Börsenindex S&P 500_ Aktien von in den USA notierten Unternehmen stürzen ab

Weltweite Turbulenzen an den Aktienmärkten lassen die Kurse einbrechen. Drohen uns Inflation und ein Finanz-Crash? Für die in Hongkong notierten chinesischen Aktien war der Wochenbeginn der schlimmste seit der globalen Finanzkrise.

Der S&P 500 (Standard and Poor's 500) ist ein Börsenindex, der die Wertentwicklung von 500 großen Unternehmen abbildet, die an den Börsen in den USA notiert sind. Er ist einer der am häufigsten verfolgten Aktienindizes weltweit.

Jüngst gab es wieder krachende Bewegungen [siehe Bericht »Yahoo!Finance«]. Der S&P 500 SPX, -0,74 %, schloss um 31,20 Punkte oder 0,7 % bei 4.173,11. Der kurzfristige gleitende Durchschnitt des S&P 500 kreuzte zum ersten Mal seit März 2020 unter den langfristigen Durchschnitt und erzeugte am Montag ein sogenanntes Todeskreuz, das als Signal verstanden wird.

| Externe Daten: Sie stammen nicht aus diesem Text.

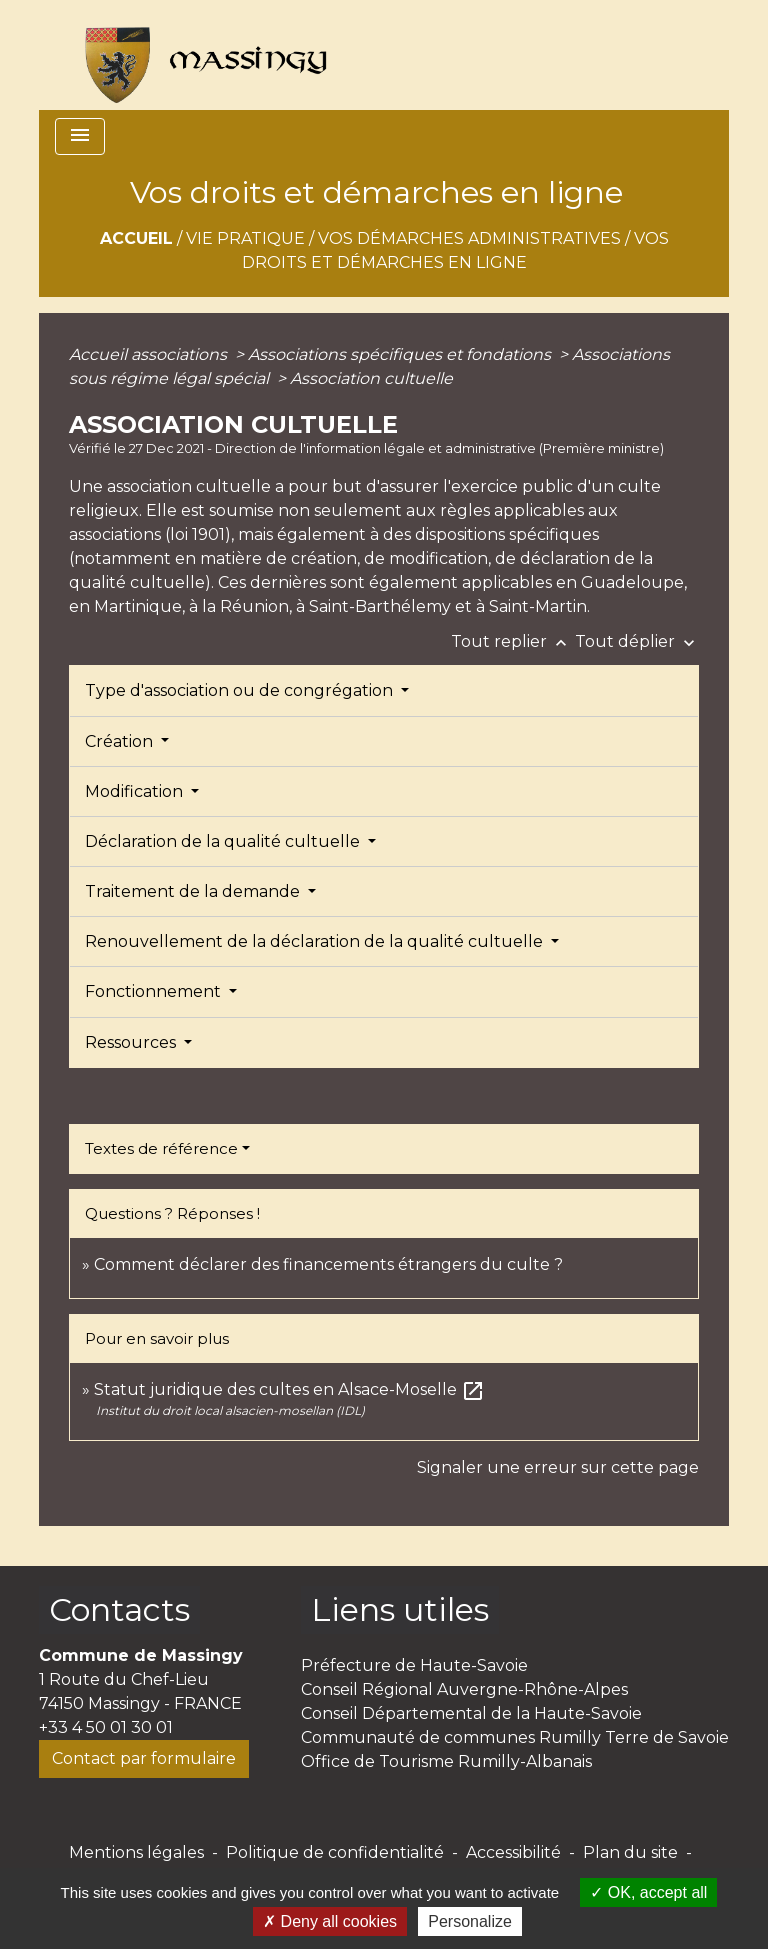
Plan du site (630, 1852)
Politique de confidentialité (335, 1852)
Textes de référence (161, 1148)
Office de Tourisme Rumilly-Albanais (446, 1761)
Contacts (119, 1609)
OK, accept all (648, 1892)
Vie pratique (245, 238)
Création (121, 741)
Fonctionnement (155, 991)
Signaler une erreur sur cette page (558, 1467)
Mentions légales (136, 1852)
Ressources (132, 1042)
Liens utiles (400, 1609)
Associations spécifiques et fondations (401, 354)
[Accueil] (197, 55)
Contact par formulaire (144, 1758)
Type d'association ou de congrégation (241, 690)
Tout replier (513, 641)
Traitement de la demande (194, 891)
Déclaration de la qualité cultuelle (224, 841)
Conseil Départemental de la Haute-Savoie (471, 1713)
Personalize (470, 1921)
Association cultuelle (371, 378)
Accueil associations (150, 354)
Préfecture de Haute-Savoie (414, 1665)
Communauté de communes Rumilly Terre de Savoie (515, 1737)
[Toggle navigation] (80, 136)
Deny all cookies (330, 1921)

Die Märkte wurden am Wochenbeginn von Unsicherheit geplagt, was dazu führte, dass die Gewinne des einst hochfliegenden »Nasdaq Composite« fast zwei Jahre lang zunichte gemacht wurden.

Auch in China ist es zu Markteinbrüchen gekommen. Die Inflation beträgt bereits fast 8 %.

Der Hang-Seng-Index in Hongkong notiert auf einem Sechsjahrestief. Der Wert des Online-Handels-Konzerns Alibaba ist seit der Spitze um drei Viertel gefallen. Für die in Hongkong notierten chinesischen Aktien war der Wochenbeginn der schlimmste seit der globalen Finanzkrise.